We used word clouds to visualize the topics. Clusters of words that are semantically related form topics, and each brand is associated with the topics to varying degrees. Within the word cloud, the size corresponds to the prevalence of the word within the topic (i.e., p(word|topic)).


Evaluating brand positioning using topic probabilities

A straightforward approach to assessing the relationships between topics and brands is to use the topic probabilities averaged at the brand level. We conduct a correlation analysis of the various brands using the average topic probability across the 100 topics. We specify these correlations as one approach that managers can use to identify brands that are similar or dissimilar on the basis of social media topics.

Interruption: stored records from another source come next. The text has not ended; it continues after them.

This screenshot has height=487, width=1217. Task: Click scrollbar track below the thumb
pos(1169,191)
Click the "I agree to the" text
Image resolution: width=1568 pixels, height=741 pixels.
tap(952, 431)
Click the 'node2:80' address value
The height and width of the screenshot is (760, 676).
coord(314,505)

Assessing lexical differences across brands using significance testing

One of the goals of our research is to use social media language and topics to predict the presence or absence of brand names in a conversation. After uncovering topics and connecting these topics with brands, we use Schwartz et al.'s software to conduct regressions of topic use across brands, via significance testing (see Appendix A for details on this step). We then use this analysis of positive and negative topic correlates of a given brand and describe applications for brand management derived from this analysis.


Results

Given our open-vocabulary approach, we present words associated with each of the 100 topic IDs. We do not focus on labeling these topics in this article, though there are approaches available to do so using the incidence of words within a topic. Rather, our focus is on using these topics of conversation as a way to identify brand similarities and differences. However, a few general observations are worth noting regarding the types of topics described:

  1. Positive or negative incidents: Some of the topics identified described a news story or feature, some of which were positive (e.g., topic 17) and others negative (e.g., topic 21).
  2. Activities and lifestyles: Topics were also identified by different activities and lifestyles, including music and entertainment (topic 82) and holidays/special occasions (topic 73).